How to start our Architectural Review  

We can review our architecture in 3 different aspects to evaluate its scalability and performance.

1. Deployment and infrastructure
2. Technology Stacks
3. Performance and Scalability Frame

Deployment and Infrastructure

• Do you need a distributed architecture? If not, you better co-locate web and app server to eliminate the overhead via remote communications (ie. serialization cost and network latency). If you really need to separate them, use facade pattern to provide a coarse-grained interface and cache data locally where appropriate.
• What distributed communication should you use? In Java, you have choice like SOAP, XML, REST, Hessian, RMI, EJB…
• Do you have frequent interaction across boundaries? Reduce coupling and increase cohesion via encapsulation and component design.
• What restrictions does your infrastructure impose? Like internal and external firewall, SSL and etc.
• Do you consider network bandwidth restrictions? Evaluate the size of the average request and response and multiple it by the expected concurrent load of users. The total figure should be considerably lower than the available network bandwidth. There are various ways to minimize the client bandwidth like use data paging, enable HTTP 1.1 compression (eg. gzip).
• Do you share resources with other applications? CPU, Memory and IO are 3 major resources for an application.
• Does your design support scaling up and out? Scale out first then up. Avoid server affinity by designing appropriate state and caching mechanisms.

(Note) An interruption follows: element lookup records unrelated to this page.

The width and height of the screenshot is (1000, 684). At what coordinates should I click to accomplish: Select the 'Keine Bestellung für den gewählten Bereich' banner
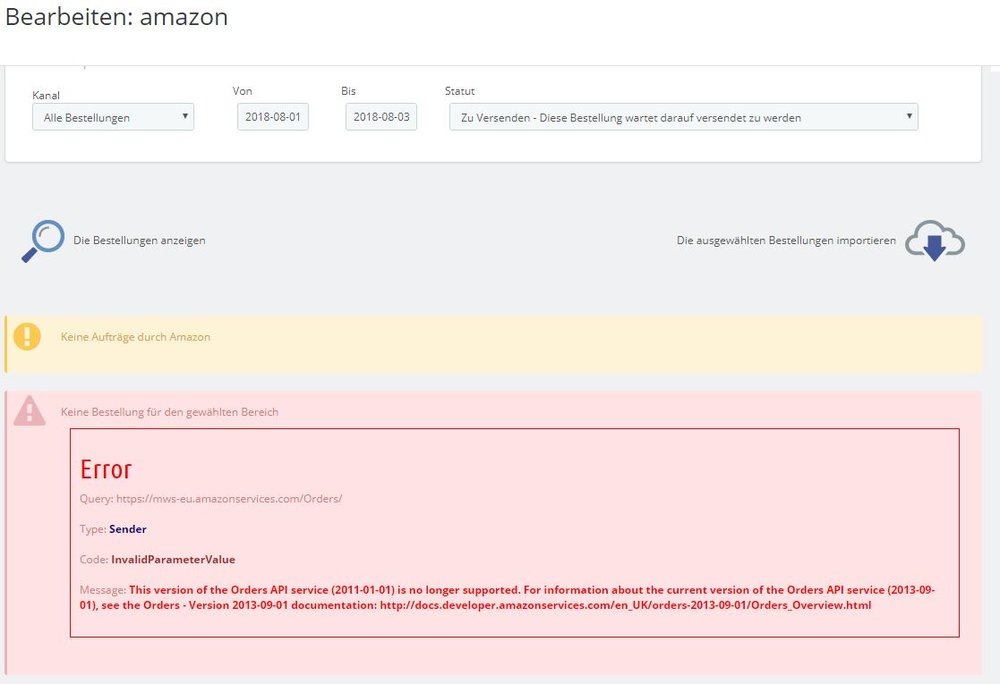pyautogui.click(x=168, y=411)
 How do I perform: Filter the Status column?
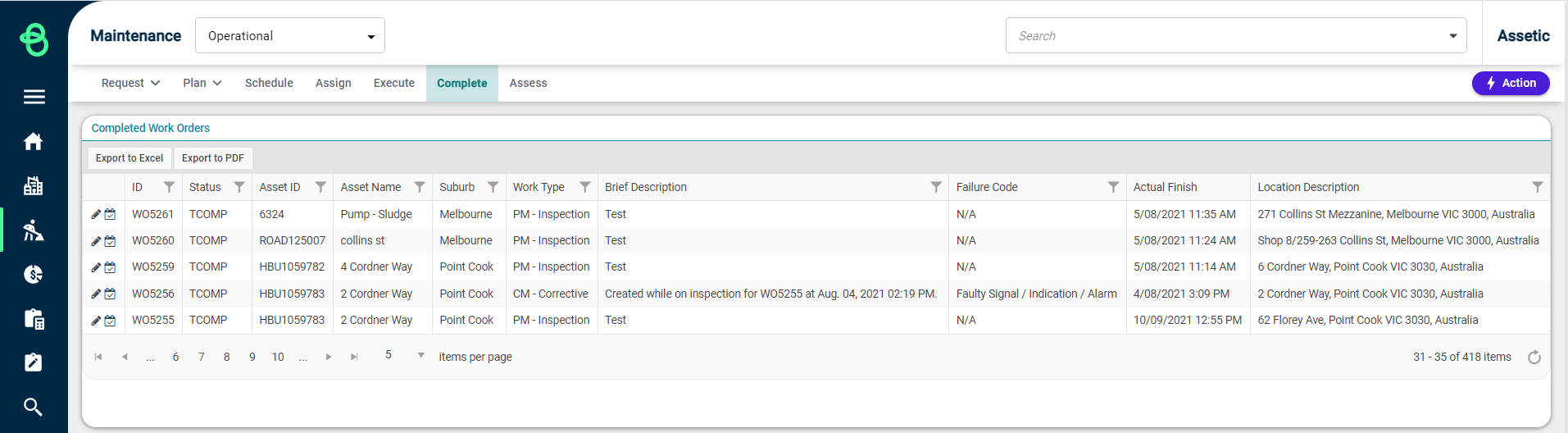pyautogui.click(x=239, y=187)
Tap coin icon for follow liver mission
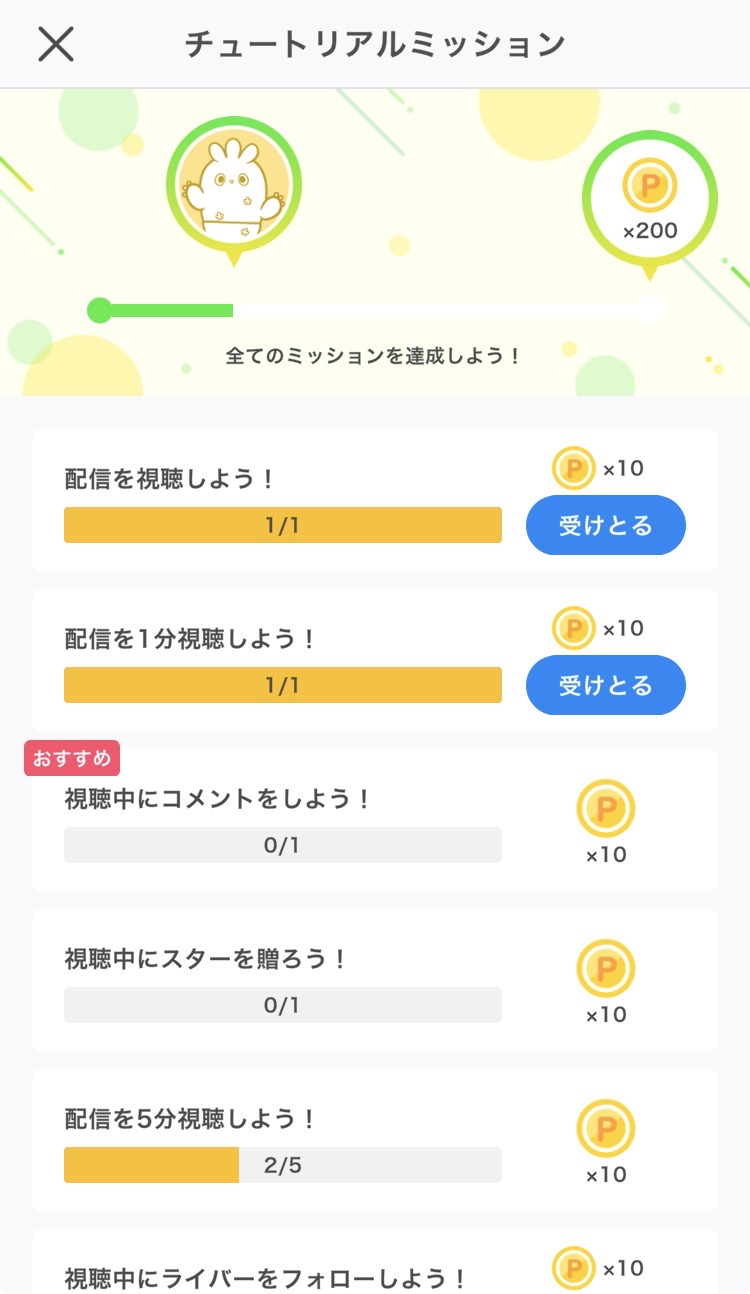The height and width of the screenshot is (1294, 750). click(x=573, y=1268)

Performance and Scalability Frame

1. Communication
   • Chatty remote call? How you do remoting?
   • Secure communication?  Pick the right key size and encryption algorithm. If you use encryption, where possible (when both parties are known in advance), use symmetric encryption instead of asymmetric encryption. Asymmetric encryption provides improved security but has a greater negative impact on performance. A common approach is to use asymmetric only to exchange a secret key and then to use symmetric encryption.
   • Asynchronous messaging? queue vs topic. Do you make long running call? If yes, you should consider doing it asynchronously via messaging. If the client needs a way to get the result back and pick up for continue processing, register the callback for the return.
2. Concurrency
   • How well your design minimizes contention and maximizes concurrency?
   • Issues: Blocking calls, hold on the lock longer than necessary, inappropriate isolation level, misusing threads, nongranular lock
   • Do you need to execute tasks concurrently? Concurrent execution tends to be most suitable for tasks that are independent of each other. You do not benefit from asynchronous implementation if the work is CPU bound (especially for single processor servers) instead of I/O-bound. If the work is CPU bound, an asynchronous implementation results in increased utilization and thread switching on an already busy processor. This is likely to hurt performance and throughput. Consider using asynchronous invocation when the client can execute parallel tasks that are I/O-bound as part of the unit of work. For example, you can use an asynchronous call to a Web service to free up the executing thread to do some parallel work before blocking on the Web service call and waiting for the results.
   • Do you create threads on a per-request basis? Use thread pool is better option. Threads are shared resources and are expensive to initialize and manage. If you create threads on a per-request basis in a server-side application, this affects scalability by increasing the likelihood of thread starvation and affects performance, due to the increased overhead of thread creation, processor context switching, and garbage collection..
   • Do you design thread safe types by default? If it is unnecessary, use non-thread safe type (eg. use HashMap instead of Hashtable).
   • Do you use fine-grained locks?
   • Do you acquire late and release early? Acquiring late and releasing shared resources early is the key to reducing contention. For example, you may use synchronized block instead of synchronized method to reduce the contention.
   • Do you use the appropriate synchronization primitive? Read/Write lock, Mutex, Semaphore, atomic operation like increment on integer rather than double.
   • Do you use an appropriate transaction isolation level?
   • Does your design consider asynchronous execution?
3. Caching
   • Do you cache data?
   • Do you know which data to cache?
   • Do you cache volatile data?
   • Have you chosen the right cache location? Different cache layers.
   • What is your expiration policy?
4. State Management
   • Keep your server as stateless as possible.
   • If you cannot, pay attention what to put in the session in term of size and amount.
   • Expire the session once the user logout or you set the session expiration time for idle session to timeout.
   • The objects you put in the session need to be serializable.
5. Data structure and algorithm
   • Use the right data structure and algorithm can greatly improve the performance.